━━━━━ RECORDS FOR THE TASK ━━━━━

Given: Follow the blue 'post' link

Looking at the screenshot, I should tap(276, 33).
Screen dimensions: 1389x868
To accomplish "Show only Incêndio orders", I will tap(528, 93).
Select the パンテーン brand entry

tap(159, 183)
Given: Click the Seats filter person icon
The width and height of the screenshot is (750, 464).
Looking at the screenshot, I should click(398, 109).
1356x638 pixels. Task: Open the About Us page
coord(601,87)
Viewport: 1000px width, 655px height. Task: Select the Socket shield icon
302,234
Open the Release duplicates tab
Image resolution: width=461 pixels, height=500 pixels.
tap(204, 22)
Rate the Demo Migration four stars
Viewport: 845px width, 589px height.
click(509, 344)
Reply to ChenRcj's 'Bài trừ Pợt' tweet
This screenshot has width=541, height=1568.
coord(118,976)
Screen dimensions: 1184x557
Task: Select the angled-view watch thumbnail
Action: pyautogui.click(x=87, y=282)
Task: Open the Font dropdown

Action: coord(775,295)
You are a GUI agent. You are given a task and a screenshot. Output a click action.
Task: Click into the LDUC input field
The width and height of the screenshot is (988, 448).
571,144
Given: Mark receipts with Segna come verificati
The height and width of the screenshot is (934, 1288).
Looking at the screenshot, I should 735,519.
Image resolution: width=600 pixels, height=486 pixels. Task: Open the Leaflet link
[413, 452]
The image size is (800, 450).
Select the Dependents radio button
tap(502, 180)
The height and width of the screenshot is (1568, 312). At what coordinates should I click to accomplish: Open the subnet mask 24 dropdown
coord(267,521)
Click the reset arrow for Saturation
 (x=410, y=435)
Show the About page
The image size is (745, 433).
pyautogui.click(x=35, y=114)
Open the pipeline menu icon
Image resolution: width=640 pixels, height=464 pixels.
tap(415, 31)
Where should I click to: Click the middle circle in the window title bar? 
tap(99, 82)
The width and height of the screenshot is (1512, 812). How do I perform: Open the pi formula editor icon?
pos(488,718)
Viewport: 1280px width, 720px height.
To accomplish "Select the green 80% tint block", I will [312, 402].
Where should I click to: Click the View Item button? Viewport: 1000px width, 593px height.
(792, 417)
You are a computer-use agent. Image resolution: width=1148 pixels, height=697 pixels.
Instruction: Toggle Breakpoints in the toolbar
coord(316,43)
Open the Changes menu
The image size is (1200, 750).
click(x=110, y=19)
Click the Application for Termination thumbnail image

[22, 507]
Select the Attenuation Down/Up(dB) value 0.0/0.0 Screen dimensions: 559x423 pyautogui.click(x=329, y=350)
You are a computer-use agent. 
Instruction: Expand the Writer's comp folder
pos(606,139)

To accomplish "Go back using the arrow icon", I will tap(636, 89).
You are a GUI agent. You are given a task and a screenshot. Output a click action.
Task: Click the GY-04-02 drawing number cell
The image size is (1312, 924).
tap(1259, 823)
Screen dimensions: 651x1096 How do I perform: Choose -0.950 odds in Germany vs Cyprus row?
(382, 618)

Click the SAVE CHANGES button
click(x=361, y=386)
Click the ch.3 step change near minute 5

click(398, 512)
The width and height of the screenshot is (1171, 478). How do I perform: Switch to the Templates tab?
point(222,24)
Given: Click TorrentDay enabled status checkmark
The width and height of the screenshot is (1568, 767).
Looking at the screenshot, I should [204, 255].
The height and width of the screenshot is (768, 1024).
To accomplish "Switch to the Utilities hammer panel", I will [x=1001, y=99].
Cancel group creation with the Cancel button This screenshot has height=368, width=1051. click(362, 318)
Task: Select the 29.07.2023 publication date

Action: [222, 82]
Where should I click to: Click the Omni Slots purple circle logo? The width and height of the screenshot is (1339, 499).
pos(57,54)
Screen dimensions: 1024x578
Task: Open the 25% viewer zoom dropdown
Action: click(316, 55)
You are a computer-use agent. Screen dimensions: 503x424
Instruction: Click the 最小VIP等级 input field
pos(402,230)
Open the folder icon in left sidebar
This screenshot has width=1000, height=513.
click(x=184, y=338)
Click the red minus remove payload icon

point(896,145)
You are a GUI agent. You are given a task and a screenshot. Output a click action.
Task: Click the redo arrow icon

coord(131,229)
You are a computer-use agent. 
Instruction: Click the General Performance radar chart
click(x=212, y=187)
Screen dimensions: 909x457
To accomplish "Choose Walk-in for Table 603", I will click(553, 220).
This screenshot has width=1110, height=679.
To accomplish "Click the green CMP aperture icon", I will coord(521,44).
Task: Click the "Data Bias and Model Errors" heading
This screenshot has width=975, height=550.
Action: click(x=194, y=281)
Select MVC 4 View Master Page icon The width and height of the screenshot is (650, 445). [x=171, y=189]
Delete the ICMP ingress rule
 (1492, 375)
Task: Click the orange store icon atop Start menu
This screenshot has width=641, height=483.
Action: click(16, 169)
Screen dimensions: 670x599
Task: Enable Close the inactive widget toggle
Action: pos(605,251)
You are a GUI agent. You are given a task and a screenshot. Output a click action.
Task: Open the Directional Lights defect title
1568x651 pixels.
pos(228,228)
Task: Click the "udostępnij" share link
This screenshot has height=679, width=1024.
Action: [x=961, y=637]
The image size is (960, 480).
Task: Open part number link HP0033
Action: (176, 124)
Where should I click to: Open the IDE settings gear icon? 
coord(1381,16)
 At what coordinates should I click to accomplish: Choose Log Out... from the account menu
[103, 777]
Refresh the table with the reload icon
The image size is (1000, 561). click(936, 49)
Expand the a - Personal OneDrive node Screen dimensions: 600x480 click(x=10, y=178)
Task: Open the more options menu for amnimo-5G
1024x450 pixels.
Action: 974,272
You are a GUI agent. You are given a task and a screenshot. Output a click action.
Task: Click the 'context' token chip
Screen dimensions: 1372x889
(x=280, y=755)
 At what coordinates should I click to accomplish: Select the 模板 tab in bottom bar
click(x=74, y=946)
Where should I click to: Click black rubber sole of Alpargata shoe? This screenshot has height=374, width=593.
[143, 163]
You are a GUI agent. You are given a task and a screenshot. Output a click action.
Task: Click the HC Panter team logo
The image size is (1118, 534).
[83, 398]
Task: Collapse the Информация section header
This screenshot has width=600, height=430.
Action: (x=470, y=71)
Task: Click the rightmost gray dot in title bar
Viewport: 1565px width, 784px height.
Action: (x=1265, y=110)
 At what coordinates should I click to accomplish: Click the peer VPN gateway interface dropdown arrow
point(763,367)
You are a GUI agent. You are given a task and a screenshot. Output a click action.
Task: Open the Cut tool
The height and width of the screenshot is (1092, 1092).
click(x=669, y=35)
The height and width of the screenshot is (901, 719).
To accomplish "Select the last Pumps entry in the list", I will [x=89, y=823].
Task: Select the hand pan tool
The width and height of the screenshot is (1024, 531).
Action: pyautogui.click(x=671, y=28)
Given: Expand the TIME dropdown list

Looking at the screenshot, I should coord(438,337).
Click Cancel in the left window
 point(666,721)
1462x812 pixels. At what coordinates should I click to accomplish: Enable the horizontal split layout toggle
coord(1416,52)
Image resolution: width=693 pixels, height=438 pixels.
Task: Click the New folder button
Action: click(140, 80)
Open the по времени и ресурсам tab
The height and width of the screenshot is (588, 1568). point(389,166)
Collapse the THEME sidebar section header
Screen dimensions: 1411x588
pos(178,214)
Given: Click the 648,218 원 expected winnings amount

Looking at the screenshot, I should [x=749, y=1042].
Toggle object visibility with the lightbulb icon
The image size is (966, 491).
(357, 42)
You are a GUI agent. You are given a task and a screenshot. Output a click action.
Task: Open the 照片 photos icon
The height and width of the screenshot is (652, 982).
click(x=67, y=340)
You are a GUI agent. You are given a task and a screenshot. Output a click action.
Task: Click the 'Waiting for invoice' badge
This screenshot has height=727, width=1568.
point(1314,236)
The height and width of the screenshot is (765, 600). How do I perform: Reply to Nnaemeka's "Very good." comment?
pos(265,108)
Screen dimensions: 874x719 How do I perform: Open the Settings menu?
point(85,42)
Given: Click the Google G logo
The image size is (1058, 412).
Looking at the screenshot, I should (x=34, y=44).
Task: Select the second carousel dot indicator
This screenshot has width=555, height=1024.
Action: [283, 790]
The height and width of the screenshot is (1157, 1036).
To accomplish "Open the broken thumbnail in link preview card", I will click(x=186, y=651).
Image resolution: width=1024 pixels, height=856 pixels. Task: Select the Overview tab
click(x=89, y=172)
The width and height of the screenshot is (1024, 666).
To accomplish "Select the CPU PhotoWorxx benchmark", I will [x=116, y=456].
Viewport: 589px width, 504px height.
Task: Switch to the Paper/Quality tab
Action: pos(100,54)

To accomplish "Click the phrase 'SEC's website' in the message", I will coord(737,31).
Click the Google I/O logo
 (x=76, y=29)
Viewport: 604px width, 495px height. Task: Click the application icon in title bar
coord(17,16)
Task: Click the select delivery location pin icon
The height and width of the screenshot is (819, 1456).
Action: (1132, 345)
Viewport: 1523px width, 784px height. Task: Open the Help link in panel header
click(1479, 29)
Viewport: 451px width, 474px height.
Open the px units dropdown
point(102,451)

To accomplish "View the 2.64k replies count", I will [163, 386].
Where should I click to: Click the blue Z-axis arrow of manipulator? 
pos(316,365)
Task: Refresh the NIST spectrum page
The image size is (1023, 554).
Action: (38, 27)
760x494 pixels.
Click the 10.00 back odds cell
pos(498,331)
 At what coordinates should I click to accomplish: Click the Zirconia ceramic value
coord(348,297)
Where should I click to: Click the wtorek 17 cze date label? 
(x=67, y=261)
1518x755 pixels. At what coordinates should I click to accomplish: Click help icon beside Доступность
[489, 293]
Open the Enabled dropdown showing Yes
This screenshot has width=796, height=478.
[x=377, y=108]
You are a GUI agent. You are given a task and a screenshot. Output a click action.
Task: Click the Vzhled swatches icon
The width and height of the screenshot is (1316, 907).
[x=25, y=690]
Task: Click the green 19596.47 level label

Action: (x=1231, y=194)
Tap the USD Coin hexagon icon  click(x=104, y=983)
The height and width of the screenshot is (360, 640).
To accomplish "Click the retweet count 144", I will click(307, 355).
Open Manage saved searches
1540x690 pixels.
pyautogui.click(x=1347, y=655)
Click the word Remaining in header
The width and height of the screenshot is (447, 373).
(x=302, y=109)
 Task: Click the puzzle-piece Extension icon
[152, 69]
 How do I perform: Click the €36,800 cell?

━━━━━

Display every line of the listing that contains the string "section".

Task: Collapse the Информация section header
Collapse the THEME sidebar section header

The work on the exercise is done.